The DVD features 22 live performances spanning the entire career of The Clash narrated by former collaborator and Grammy award-winning producer Don Letts. All of The Clash’s biggest hits performed live in various settings and at different times in their career are here such as; "London Calling," "White Riot," "Train in Vain," "I Fought the Law" and "Should I Stay Or Should I Go," Hit-single "Rock The Casbah" and many tracks off the quintessential ‘Clash album, London Calling, were mysteriously omitted from the track listing. The best performance is "Career Opportunities" from 1981’s tour with The Who at New York’s Shea Stadium.
In between live performances, Letts provides commentary about the history of The Clash, discussing the band’s beginnings in the early punk scene to its final live performances. The DVD also sheds light on a situation that occurred in New York in the 1980s when promoters overbooked a small venue for The Clash’s four day long gig. While most bands would have left after the four-day stay, The Clash stayed to accommodate their fans and added a week-long schedule of shows in addition to what they already agreed to play.

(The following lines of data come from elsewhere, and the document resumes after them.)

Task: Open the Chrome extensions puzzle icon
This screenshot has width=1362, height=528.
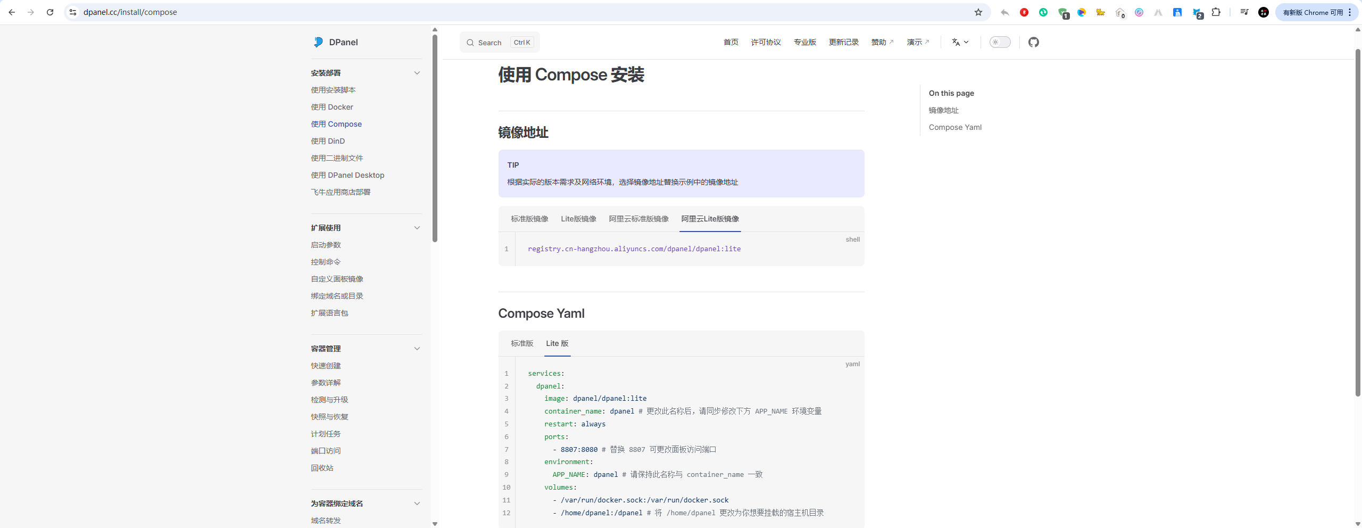Action: (1216, 12)
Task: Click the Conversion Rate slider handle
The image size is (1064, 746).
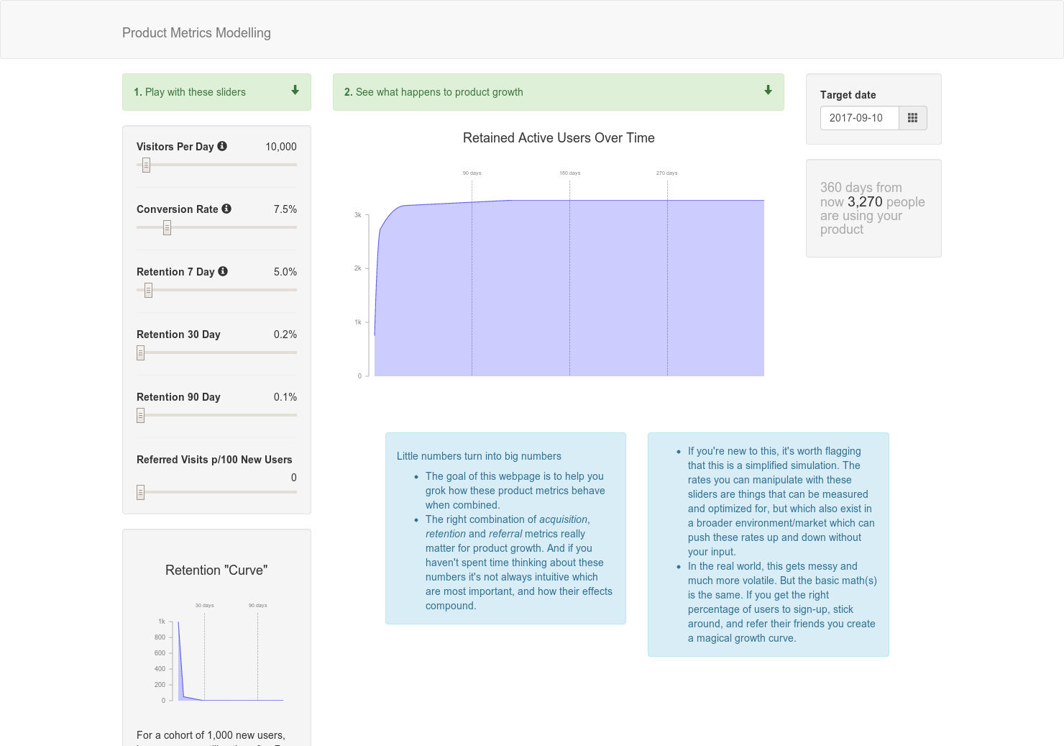Action: pos(167,227)
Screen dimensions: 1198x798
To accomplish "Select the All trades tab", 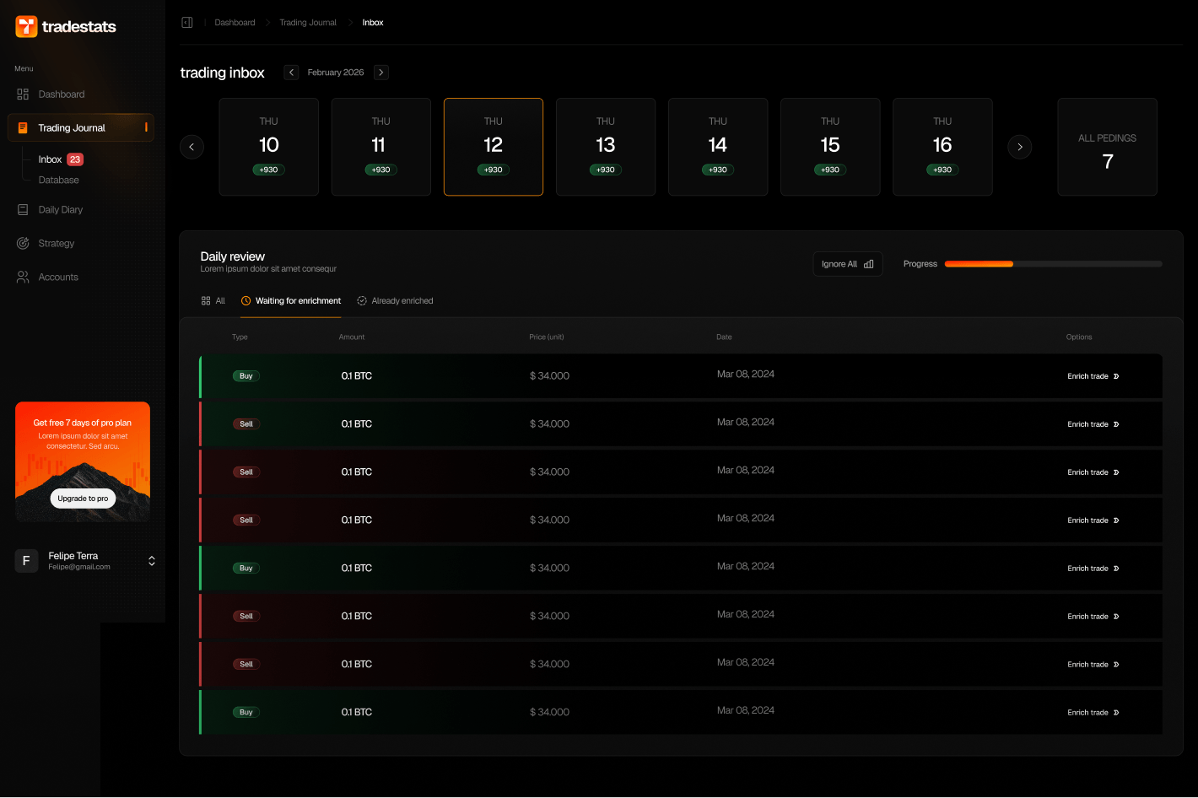I will pyautogui.click(x=213, y=301).
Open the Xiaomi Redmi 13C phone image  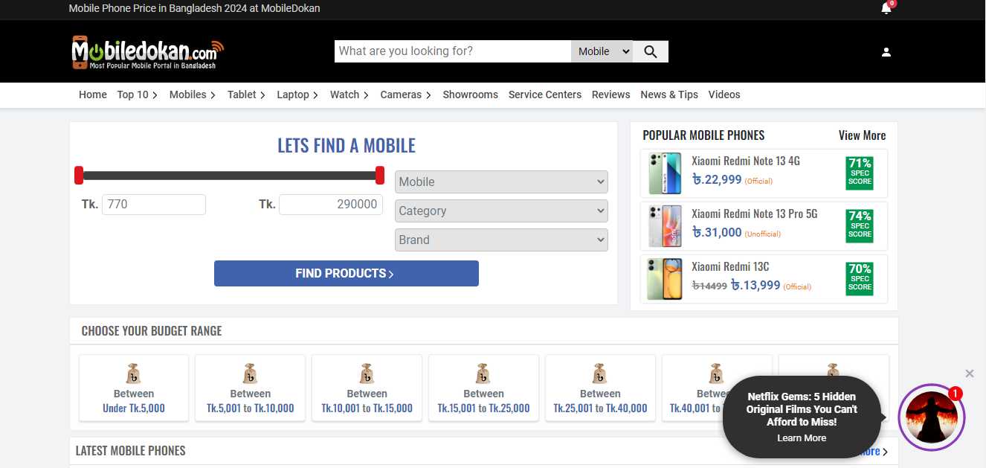664,279
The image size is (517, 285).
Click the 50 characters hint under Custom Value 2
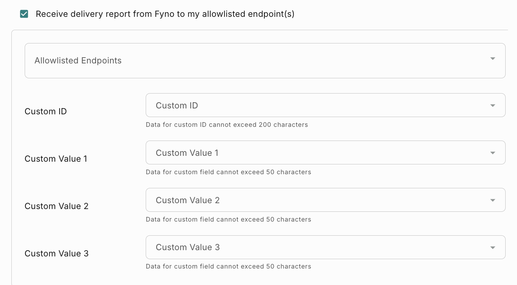(228, 220)
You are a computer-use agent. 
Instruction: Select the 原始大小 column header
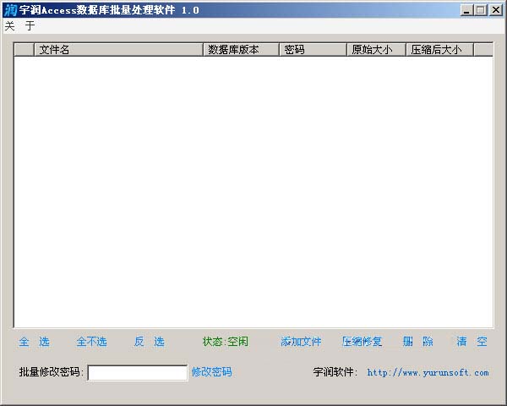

The commentary and content between performances are brief and introductory at best. Letts never goes into much detail about the history of the band, providing the viewer only a slight glimpse into the world of The Clash. The DVD gives little attention to the band’s breakup or legacy.
Most of us weren’t even alive to witness The Clash’s storied career. The Clash was Mick Jones (guitar), Topper Headon (drums), Paul Simonon (bass) and the late-great Joe Strummer (guitar/vocals). The Clash was the first punk band to break away from the genre’s strict and confining rules. The band incorporated dance hall/disco tempos, reggae, ska and jazz in their UK-rock sound. Their being the first punk band to delve into this type of experimentation opened the doors for future bands to think outside the box.
The Clash also pioneered intelligent politics in punk rock. A message to the music always came across in Strummer’s simple yet effective lyrics. While the Sex Pistols were advocating anarchy, The Clash supported smart, leftist politics. They always stayed true to their ethos, insisting on cheap ticket prices to their shows and reasonably priced albums.
Bob Marley, Bruce Springsteen and Bob Dylan were all noted fans of The Clash. Most modern rock bands can pay homage to the influence and legacy of The Clash, especially bands such as Green Day and Rancid. Strummer will arguably be remembered as one the most beloved and talented songwriters of all time.
The DVD runs only 81 minutes, with bonus features limited to interviews with NBC’s Tom Snyder from 1981. The 22 live performance videos are entertaining and provide this generation an opportunity to see the band perform, but otherwise the DVD comes up short.
The lack of in-depth bonus features and commentary make for a rather incomplete DVD, keeping The Clash Live: Revolution Rock from reaching the documentary-style status its marketing endeavors painted it to be.
If you’re an avid Clash fan or are new to the band, The Clash Live: Revolution Rock is a nice addition but far from being an essential DVD for the band.